In his articleCalling All Transhumanists, reporter Courtney Boyd Meyers describes the fourth annual Singularity Summit happening in New York this weekend. Here are some outtakes from the article:

Singularists fall into optimist and pessimist camps. Optimists, such as Kurzweil, look forward to living in an age in which human intelligence is enhanced by brain implants that extend our memories, enhance our senses and allow us to solve problems faster and with greater accuracy.

Some skeptics were quoted, along with some who fear a Matrix-like Singularity. But, read on…
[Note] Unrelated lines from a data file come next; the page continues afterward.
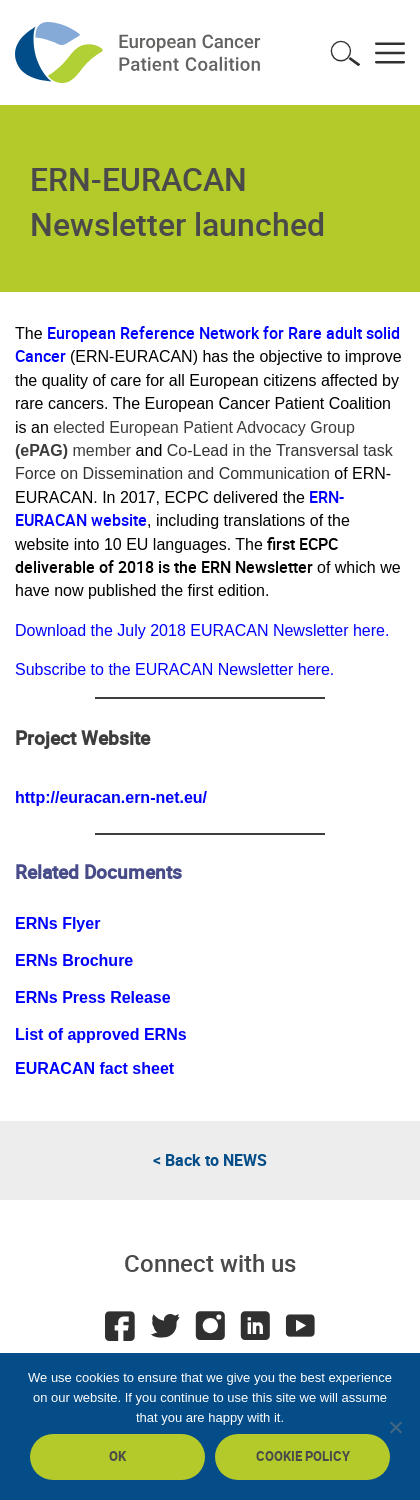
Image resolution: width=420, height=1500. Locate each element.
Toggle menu (390, 53)
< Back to (210, 1160)
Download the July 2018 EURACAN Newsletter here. (202, 630)
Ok (117, 1456)
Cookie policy (303, 1456)
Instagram (210, 1326)
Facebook (120, 1326)
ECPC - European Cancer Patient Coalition (140, 52)
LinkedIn (255, 1326)
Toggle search (345, 53)
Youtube (300, 1326)
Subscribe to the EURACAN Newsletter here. (174, 669)
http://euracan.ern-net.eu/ (111, 797)
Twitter (165, 1326)
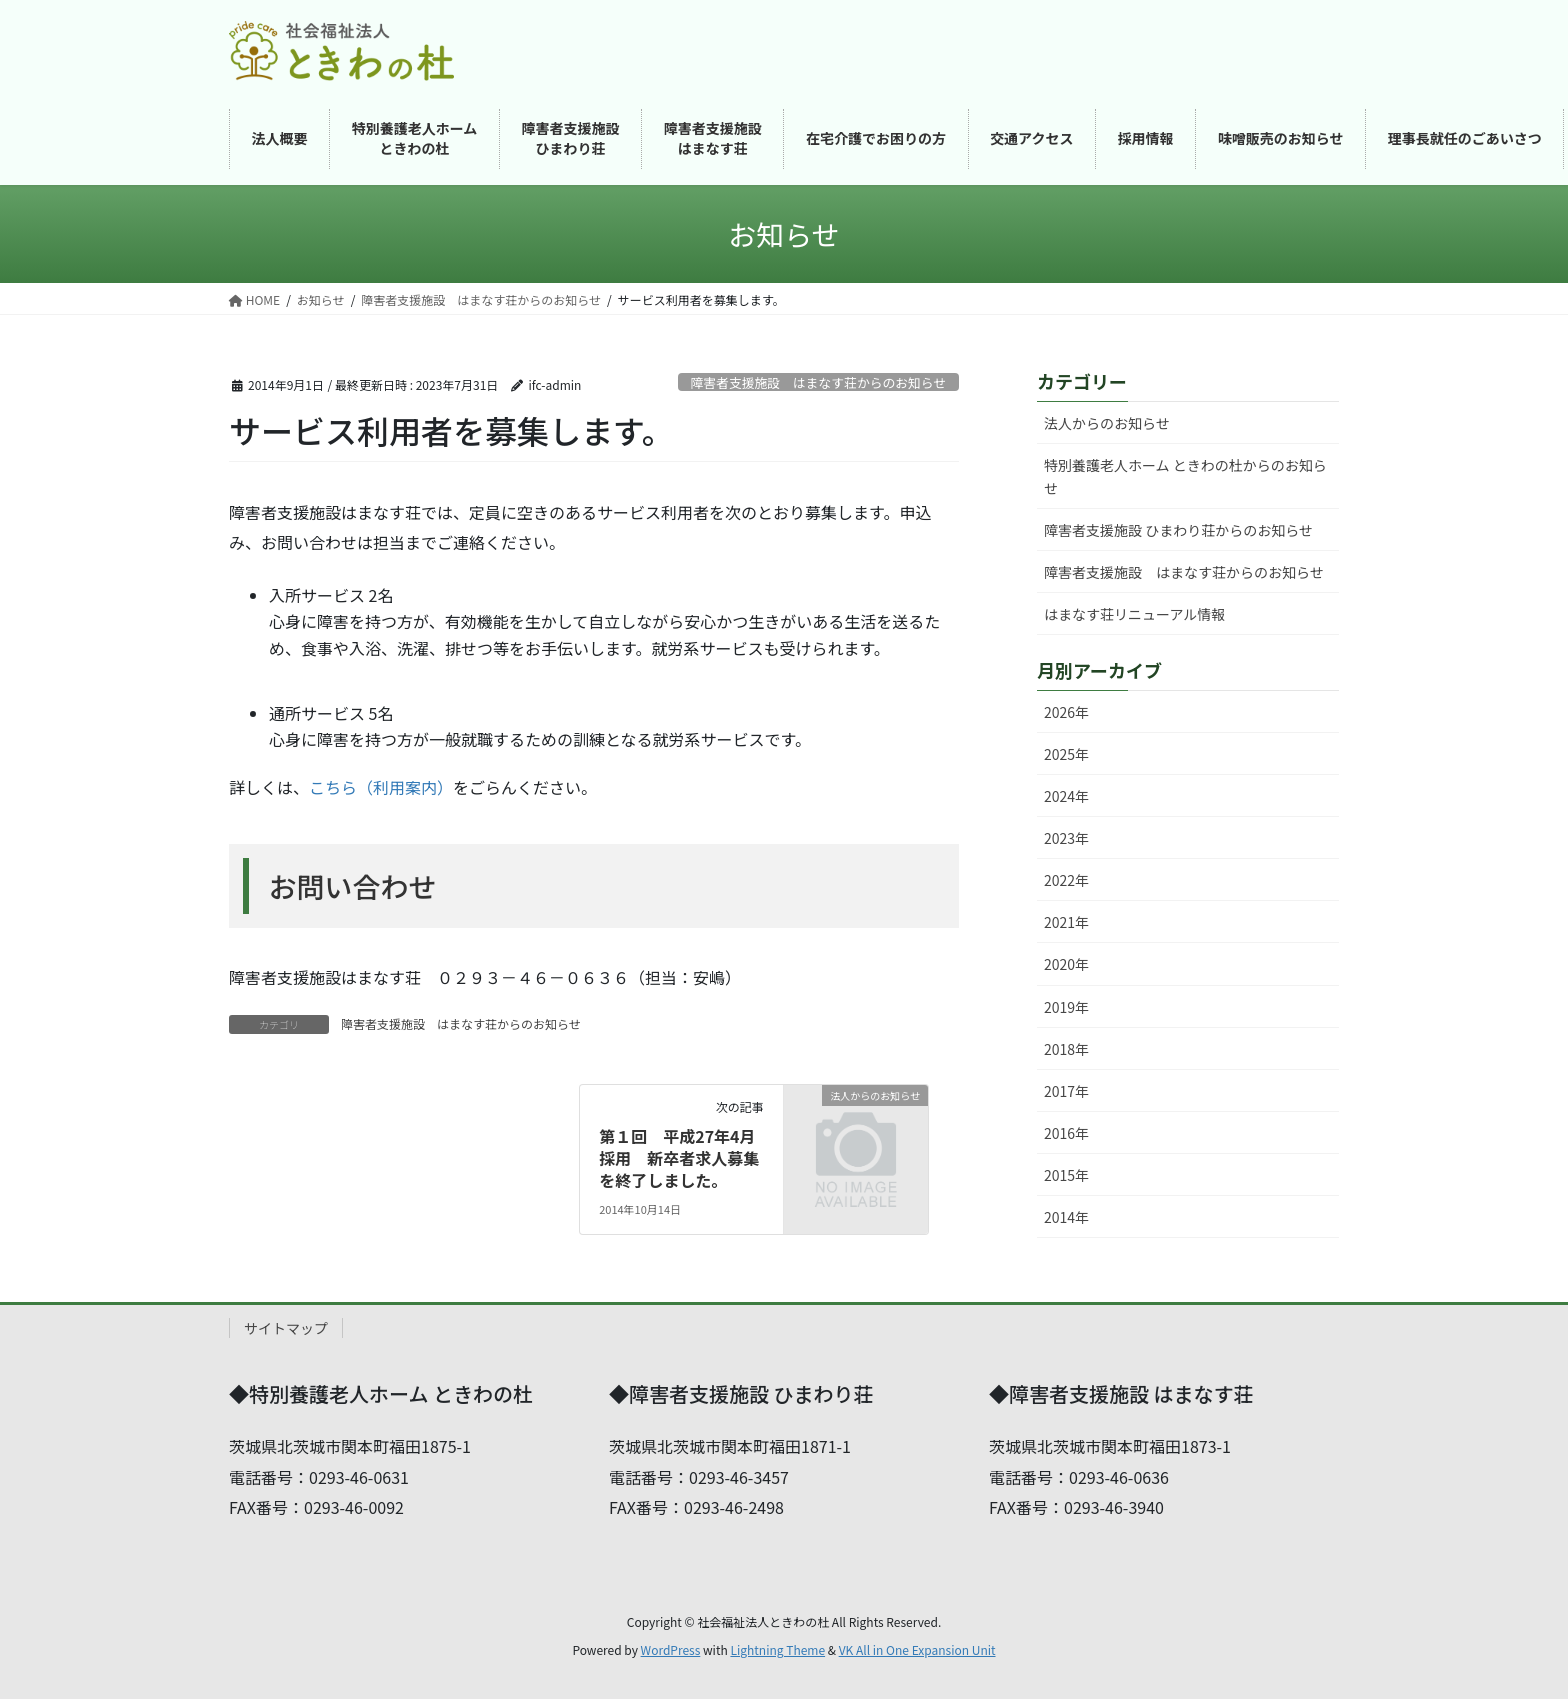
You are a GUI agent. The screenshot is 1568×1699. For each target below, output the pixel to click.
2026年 (1066, 712)
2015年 (1066, 1175)
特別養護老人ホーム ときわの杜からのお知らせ (1185, 476)
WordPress (671, 1649)
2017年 (1066, 1091)
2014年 (1066, 1217)
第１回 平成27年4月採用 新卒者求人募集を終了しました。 (679, 1158)
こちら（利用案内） (381, 787)
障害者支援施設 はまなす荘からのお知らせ (819, 382)
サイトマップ (286, 1328)
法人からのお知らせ (1107, 423)
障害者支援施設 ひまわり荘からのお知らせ (1178, 530)
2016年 (1066, 1133)
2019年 (1066, 1007)
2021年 (1066, 922)
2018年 (1066, 1049)
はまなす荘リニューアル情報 (1134, 614)
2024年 (1066, 796)
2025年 (1066, 754)
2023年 (1066, 838)
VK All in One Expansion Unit (917, 1649)
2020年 (1066, 964)
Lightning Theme (777, 1649)
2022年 (1066, 880)
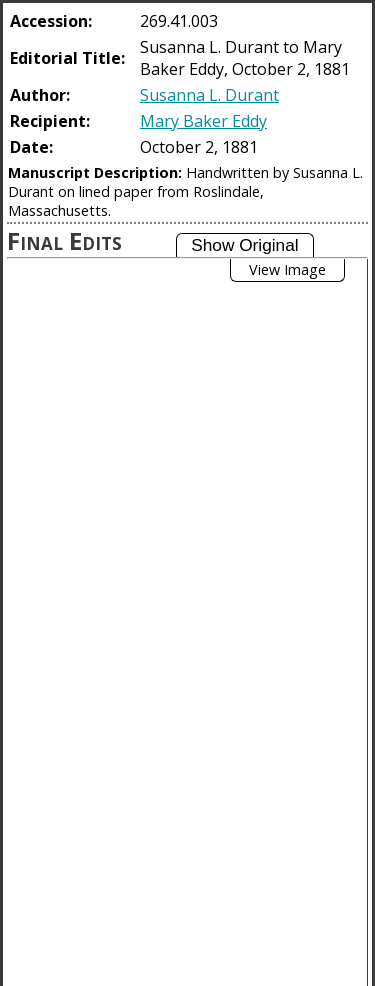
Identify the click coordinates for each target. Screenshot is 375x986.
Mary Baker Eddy (203, 121)
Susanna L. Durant (209, 95)
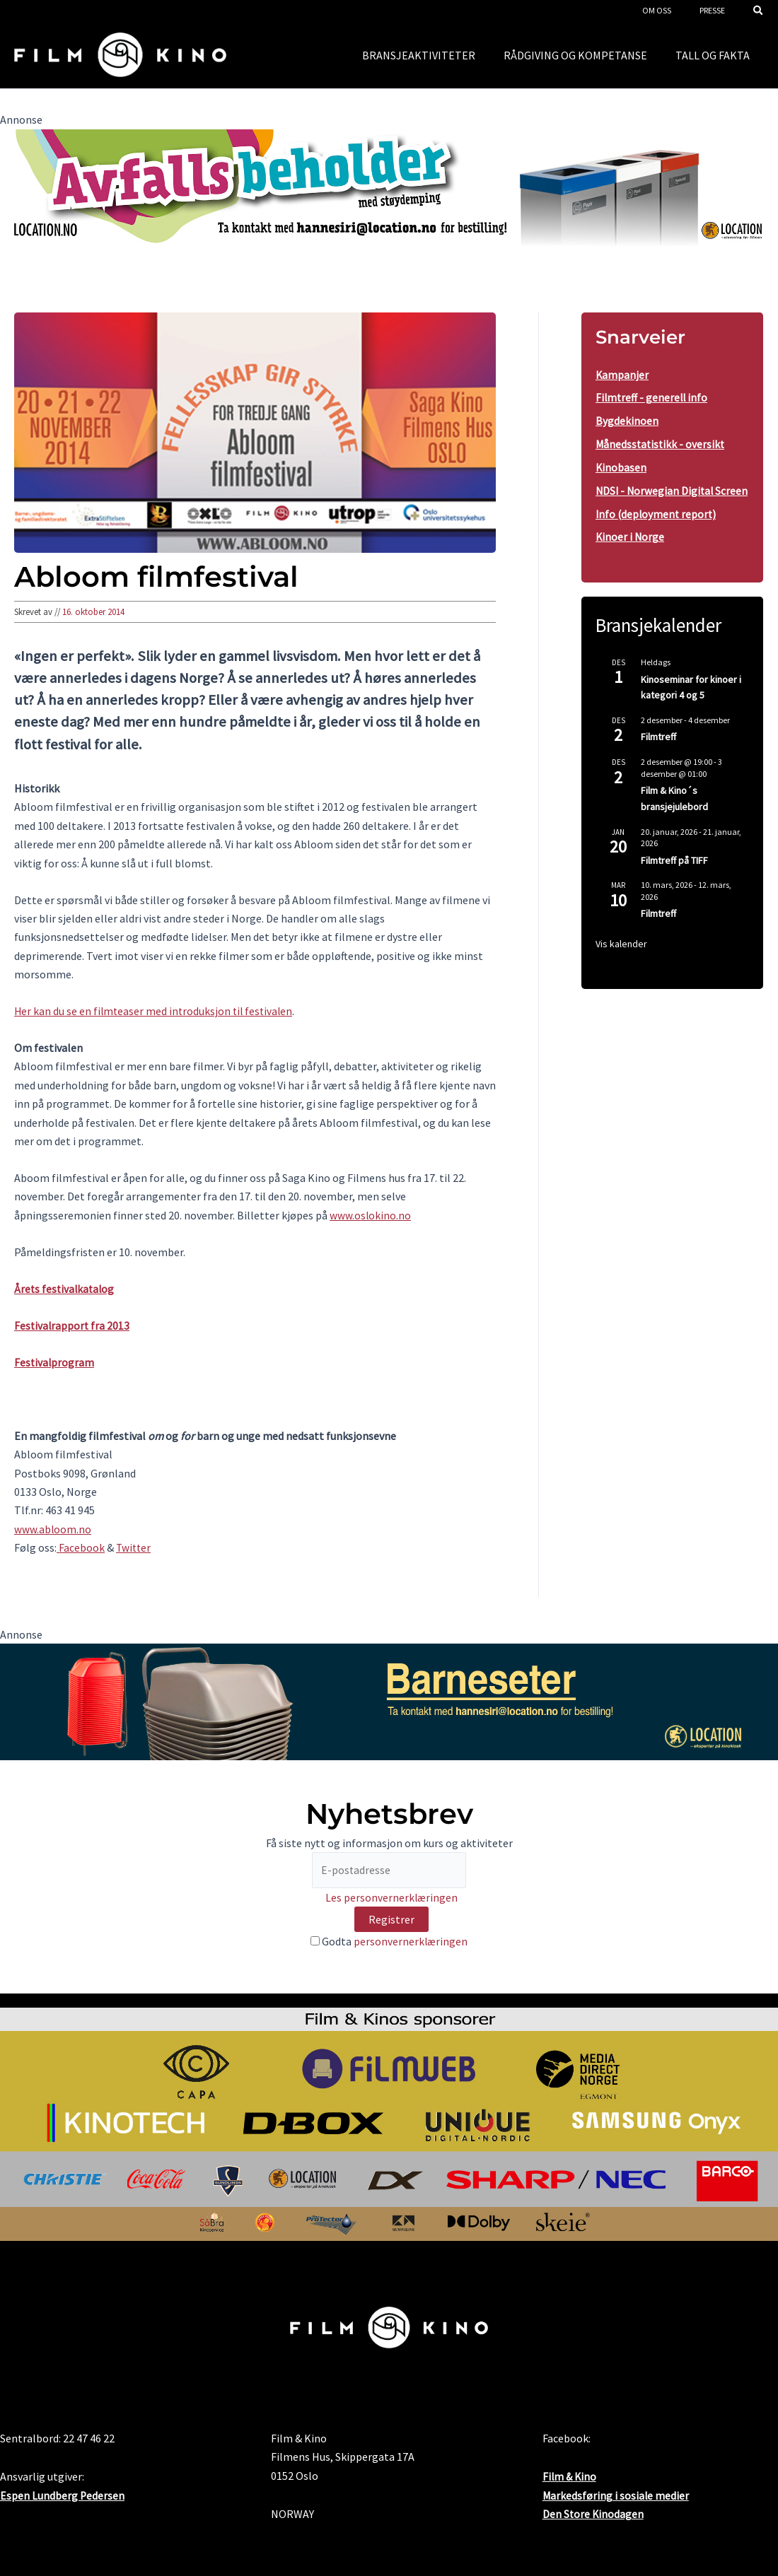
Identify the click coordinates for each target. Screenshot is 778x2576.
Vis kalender (621, 962)
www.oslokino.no (371, 1215)
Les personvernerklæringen (391, 1899)
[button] (759, 11)
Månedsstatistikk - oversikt (662, 442)
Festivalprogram (54, 1362)
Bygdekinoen (627, 420)
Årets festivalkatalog (65, 1289)
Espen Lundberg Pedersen (62, 2495)
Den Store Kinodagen (593, 2514)
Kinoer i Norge (631, 556)
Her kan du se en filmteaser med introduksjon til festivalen (156, 1011)
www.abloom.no (53, 1529)
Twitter (134, 1547)
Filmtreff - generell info (653, 397)
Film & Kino (570, 2477)
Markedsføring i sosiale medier (616, 2495)
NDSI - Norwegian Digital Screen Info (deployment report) (656, 510)
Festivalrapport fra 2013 (73, 1325)
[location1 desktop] (389, 186)
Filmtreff (658, 755)
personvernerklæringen (410, 1943)
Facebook (81, 1547)
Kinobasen (621, 465)
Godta (389, 1943)
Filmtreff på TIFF (674, 878)
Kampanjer (622, 375)
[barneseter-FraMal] (389, 1700)
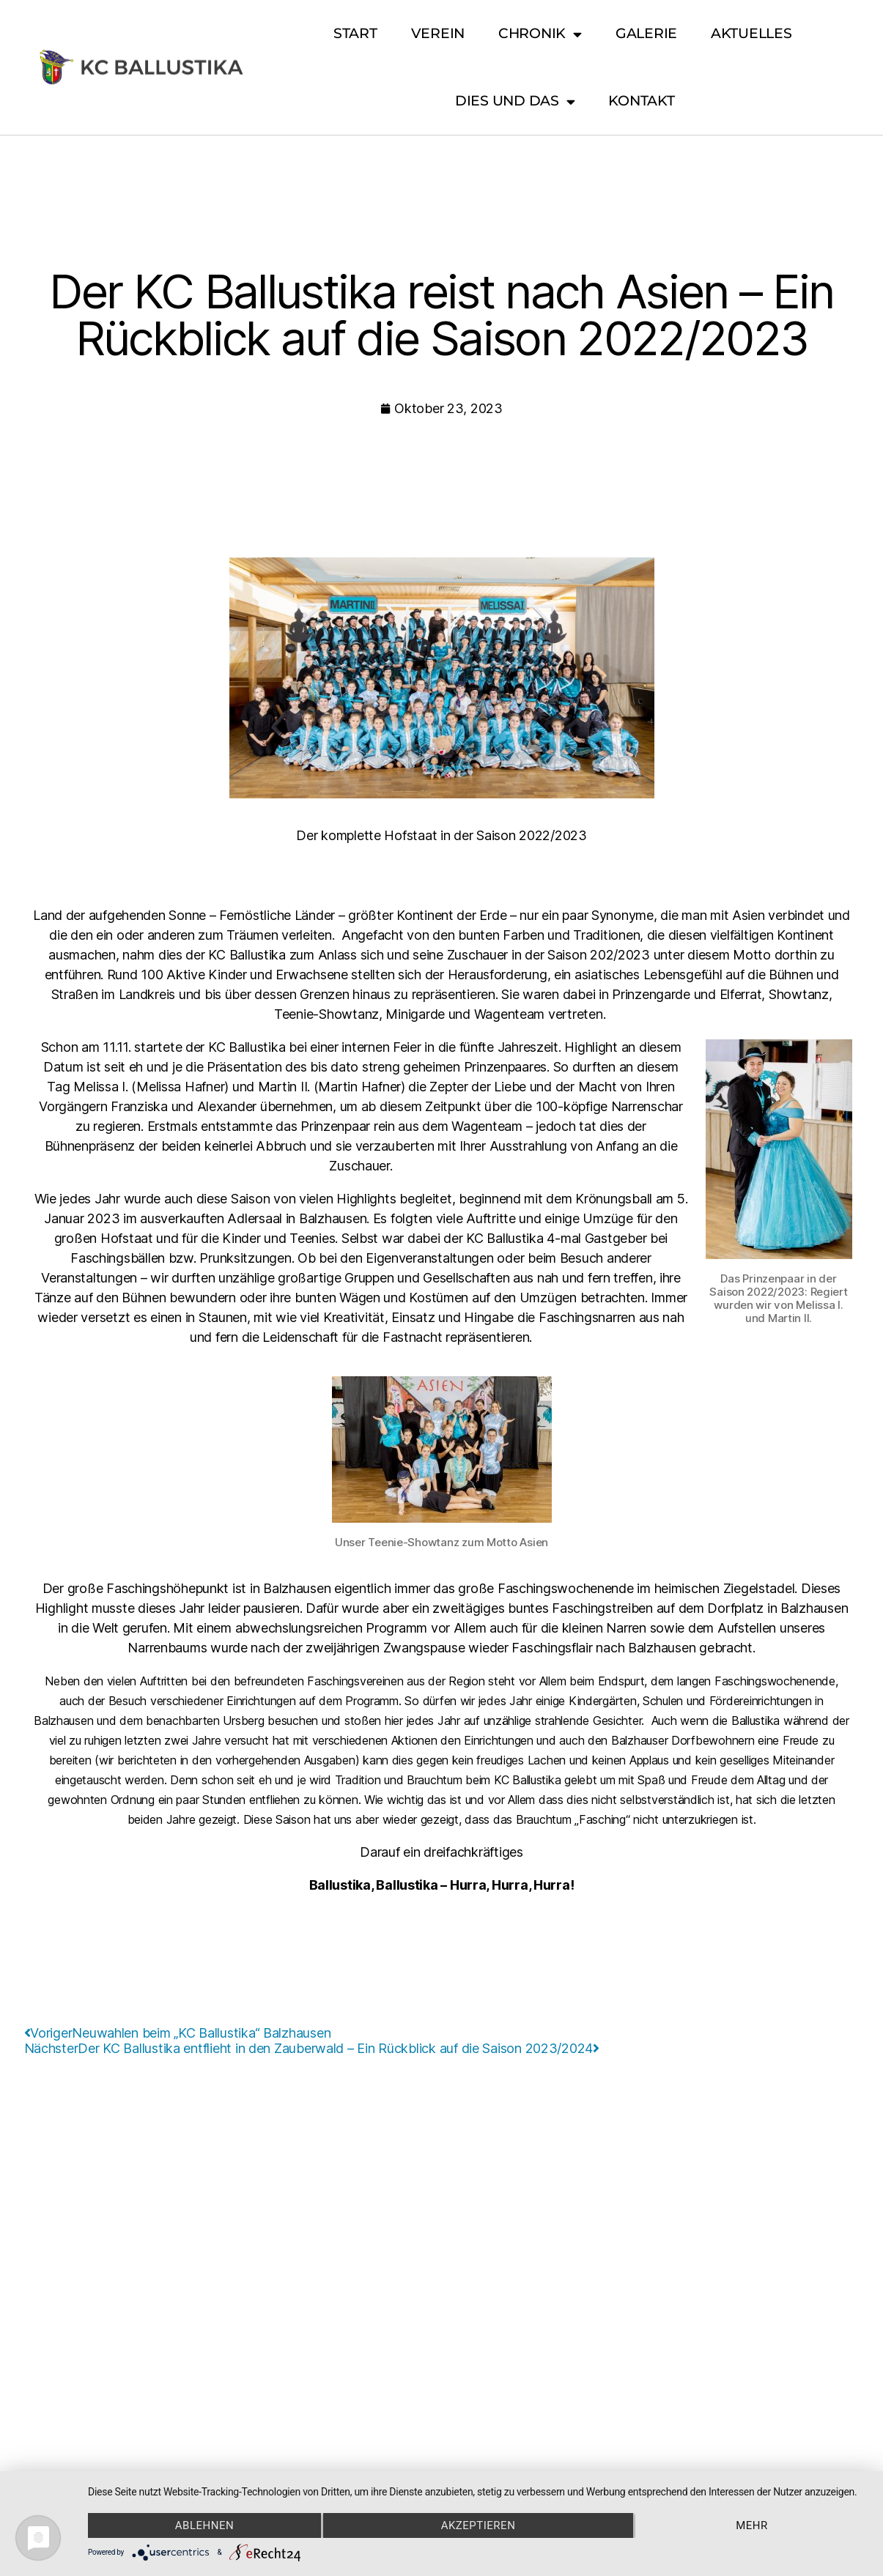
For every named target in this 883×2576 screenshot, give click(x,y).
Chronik (540, 34)
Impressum (373, 2113)
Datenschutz (455, 2113)
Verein (438, 33)
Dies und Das (515, 101)
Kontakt (641, 100)
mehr (752, 2525)
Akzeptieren (478, 2525)
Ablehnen (204, 2525)
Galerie (646, 33)
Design (523, 2113)
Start (355, 33)
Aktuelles (751, 33)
But the Singularity continues to pique the curiosity of the layman. Over the next 12 months, Hollywood will release several movies with trans-humanist themes, such as Jonathan Mostow’s Surrogates, James Cameron’s Avatar, Barry Ptolemy’s Transcendent Man and The Singularity is Near, with a script by Ray Kurzweil. In a time when the publishing industry is struggling, Better Humans LLC has just launched a new magazine called H+ covering the trans-humanism scene for fans of radical technological change.

It’s possible that because the Singularity is a relatively new idea, it’s embraced mostly by the youth and dismissed as a counter-cultural trend by an older generation of professors and scientists. “I’m the older side of the Singularists,” says Vassar, who is 30 years old.

Vassar makes me feel SO OLD. :O

More seriously, the Singularity Summit folks were hoping for big publicity when they scheduled this year’s event in New York. I think they’ve achieved their goal.